By 6:10 a.m., the first fish had been caught and was being carried proudly to the measuring station. For the next two hours, the air rang with cries of “Daddy! I need a minnow,” and “Look at this little fish I just got.”

Eight-year old Wells Lowry, who said he has done well with false albacores in the past, ran to the measuring table with a scup. Nearby, six-year old Maya Cray of Oak Bluffs described the moment she felt the fish on the line as “it felt like it was going crazy.” Her brother helped reel it in.

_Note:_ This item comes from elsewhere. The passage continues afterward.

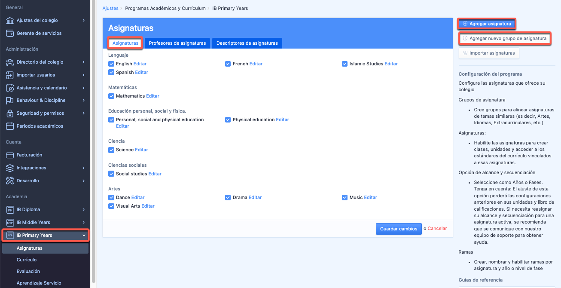Toggle the Mathematics checkbox
This screenshot has width=561, height=288.
[111, 96]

Nine-year old Julian Cateve, who splits time between Rhode Island and West Tisbury, is a veteran fisherman of two years. He placed third in the 9-11 year-old category, having hooked a 17 1/2 inch black sea bass.

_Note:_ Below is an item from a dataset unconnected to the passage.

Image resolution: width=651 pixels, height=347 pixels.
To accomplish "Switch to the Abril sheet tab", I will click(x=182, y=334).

Parents hovered over the kids, clutching cardboard cups of coffee or a donut. Conversations between adults was short lived, though, as they were called back to help haul in a catch, remove a hook or cut a line.

Fish are measure, not weighed, at the catch-and-release tournament. — Mark Alan Lovewell

Peter Boyhan of New Jersey worked the registration table, measuring fish caught in the ages 12-14 category. This year marks Mr. Boyhan’s 36th derby. He frequently participates with his brothers Patrick and Bob, he said. His fellow volunteer at the table was Martha Klein of Katama. She was delighted to see the line of children waiting for their catches to be measured, sharing that she saw some kids making their fish talk to each other while in line.

Most frequently caught on Sunday were flounder, scup and black sea bass.

During the event, Lela Gilkes sat in the cab of a pickup truck that headed the line of vehicles parked on the pier. Mrs. Gilkes worked quickly to record what was caught and by whom. When the closing whistle blew at 8 a.m., Mrs. Gilkes completed sorting the multi-colored index cards on which she had recorded each catch. The size of the fish determined the three winners in each age-based category as well as the overall grand winner. The overall grand winner was Peter Rosbeck 3rd, who reeled in a 23 3/4-inch bass.

Cooper and Lela Gilkes were instrumental in creating the kids’ derby, which Mrs. Gilkes remembered as starting sometime in the mid-1970s. Mr. Gilkes is the owner of Coop’s Bait and Tackle in Edgartown and is a longtime Derby committee member. On Sunday, they each took the whirlwind of activity in stride, smiling quietly and nodding in approval as the derby participants of future years reeled in fish.

Fishing with dad! — Mark Alan Lovewell

The 10 winners (first through third places awarded in the three age-based categories plus the overall grand winner) won a new rod, tackle box and engraved plaque. All participants received shark gummies donated by Enchanted Chocolates, commemorative T-shirts bearing student artwork created for the 2020 and 2021 competitions by students from the Tisbury and West Tisbury schools, and Dairy Queen certificates.

More than a few children were disappointed when told that they would have to wait a few hours before the could claim their cones as the Dairy Queen didn’t open until 1 p.m. Such is the life of an early morning fisherman.

More pictures.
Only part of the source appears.